*** Begin section ***

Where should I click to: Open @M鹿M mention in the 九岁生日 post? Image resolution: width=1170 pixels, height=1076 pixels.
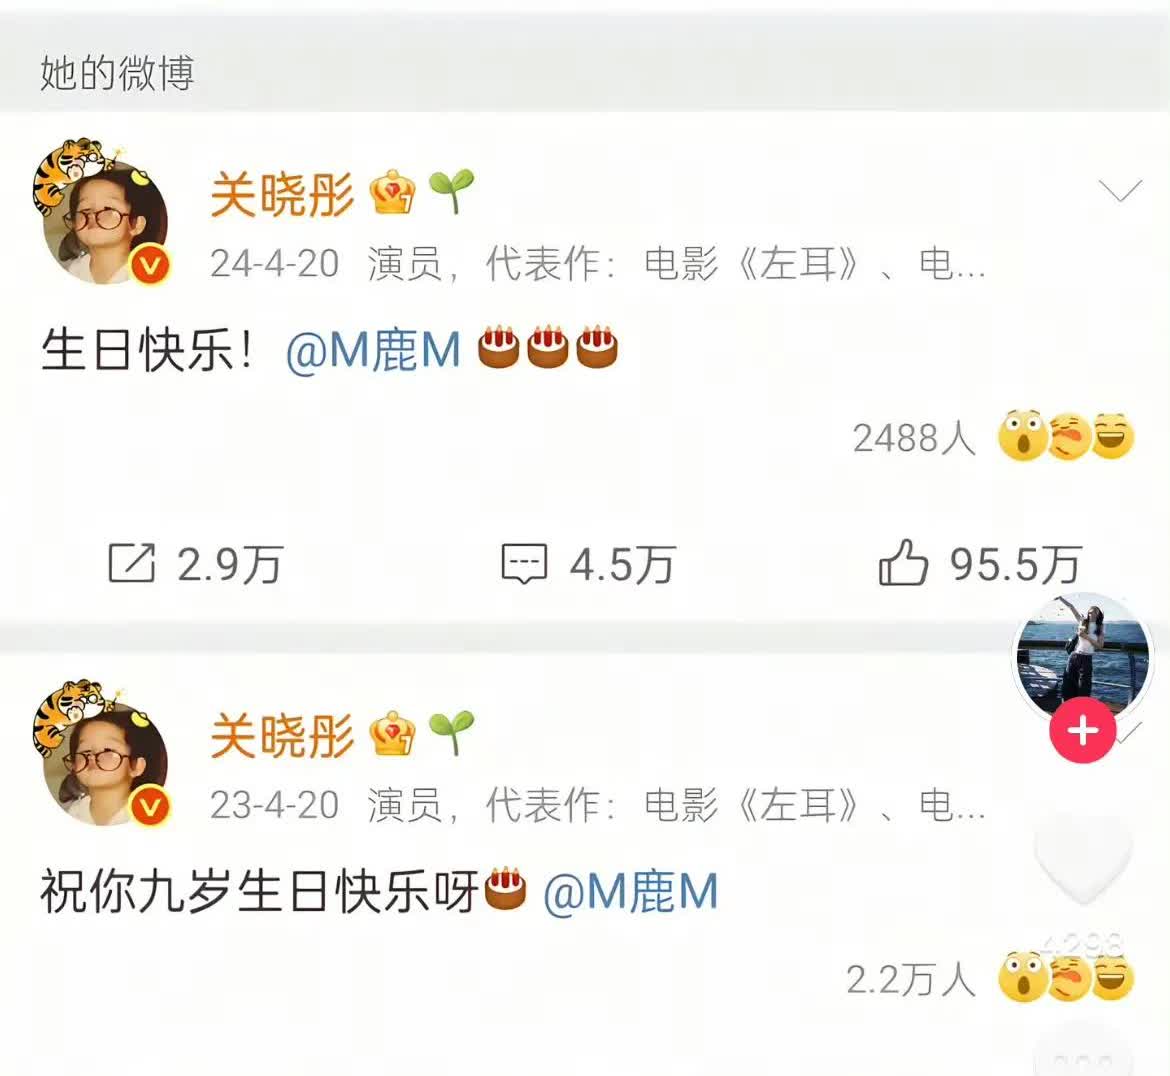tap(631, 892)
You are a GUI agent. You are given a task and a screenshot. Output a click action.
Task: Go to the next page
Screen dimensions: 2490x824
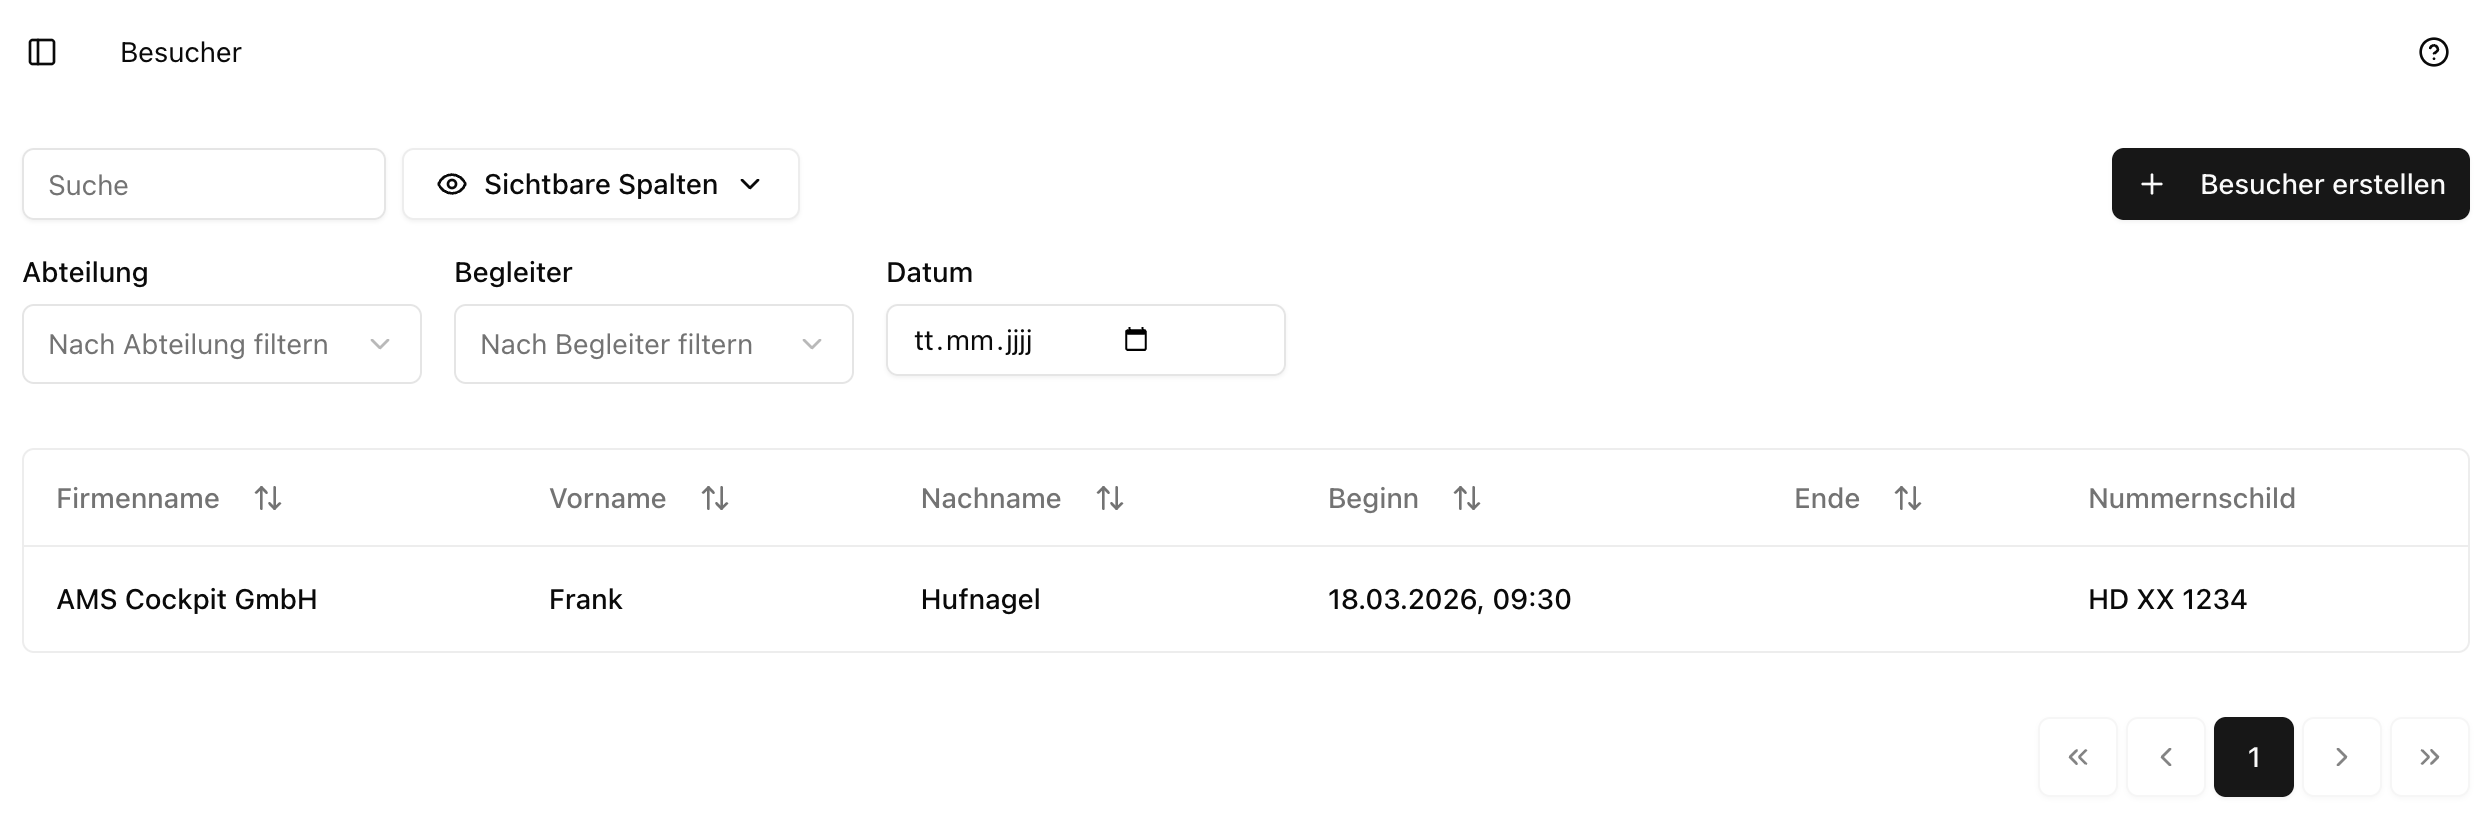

*** End section ***

-- Exercise description --
Write out the full listing verbatim, excluding its pictures.

-- Task output --
Where should I click to: Open @M鹿M mention in the 九岁生日 post? Image resolution: width=1170 pixels, height=1076 pixels.
tap(631, 892)
You are a GUI agent. You are given a task and a screenshot. Output a click action.
Task: Go to the next page
Screen dimensions: 2490x824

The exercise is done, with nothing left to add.